The GST has its attractions, in that it picks up revenue from those who would otherwise be lightly taxed, particularly so-called “self-funded” retirees. And because it is directed to state governments the inequities in its collection are offset by the distributive benefits in spending on health care and education. (I outlined these attractions in a conference paper in late 2013.) On the basis that 10 per cent GST presently raises about $58 billion annually, an increase to 15 per cent (assuming no “elasticity” effects) would raise another $29 billion.
But quite apart from the equity issues in raising the GST, there are significant problems in such an increase, because it would sharpen the incentives for avoidance and clever accounting in firms handling a mix of GST-free and taxed products – think of your average supermarket. Its high rate would distort people’s consumption decisions, re-introducing the very problems we had in the old paternalistic wholesale sales tax. The “neutral” alternative, of eliminating exemptions also has problems, particularly when it comes to in-kind government services such as health care, and it would be even more regressive than a rise to 15 per cent.
The main problem with a rise in the GST is that, because it would be regressive, it would inevitably require a significant proportion of the revenue collected to be directed to compensation for those most heavily disadvantaged, thereby limiting what is available to fund government services. In other words it would be inefficient and add to churning of revenue through the tax and welfare system.
It would be far better to raise revenue through getting rid of inequitable and distortionary tax breaks, thereby improving equity and doing without the need for compensation.
In this regard there are plenty of options. Various forms of wealth taxes, including inheritance and land taxes, should all be on the table – the GST is not the only way to tax wealthy retirees. Australia stands out for having a huge range of personal income tax concessions, particularly on superannuation, and low rates of capital gains tax for short-term speculation (but high capital gains taxes on long-term investment). According to the Commonwealth’s “Tax Expenditure Statement” released last Friday, superannuation and capital gains tax concessions alone cost the budget $90 billion a year. My colleague Jennifer Doggett and I have calculated that subsidies to private health insurance are costing the budget $11 billion a year. And they’re only the big-ticket items.
Those who are so keen on consumption taxes should consider consumption taxes that actually improve economic resource allocation, namely carbon taxes. The Gillard Government’s modest carbon price was budgeted to raise $6 billion a year before it was scrapped. And, while the present government has at least re-introduced indexation to fuel excise, it could go much further. Outside the oil-producing countries we have some of the world’s lowest gasoline prices, and present low crude oil prices provide an excellent opportunity to increase our fuel taxes – a modest ten cent increase in excise would raise another $5 billion a year. (Carbon taxes, like tobacco taxes, are inevitably transitional, for in the medium term, as the economy is decarbonised, revenue will fall away.)

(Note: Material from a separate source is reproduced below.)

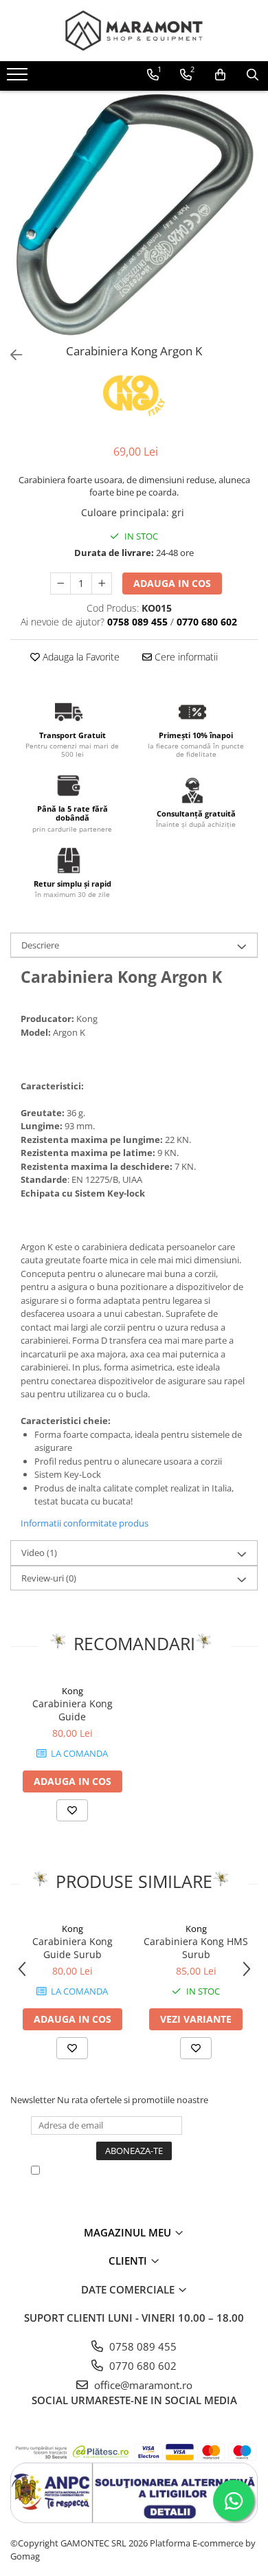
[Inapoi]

Disappointingly, instead of a wide-ranging discussion on tax, with “everything on the table”, business lobbies and the government have manipulated it all down to a choice of a GST or nothing – in fact Finance Minister Mathias Cormann seems to be walking away from any open discussion on taxation. And it has become convenient to portray those who see problems with a 15 per cent GST as demagogues raising a scare campaign.
If Labor wants to campaign against a GST it will have to come up with creative and equitable ways to raise revenue and to secure state funding but it should be in no rush to give self-appointed business spokespeople, the Murdoch media and a politicised Treasury time to misrepresent its proposals.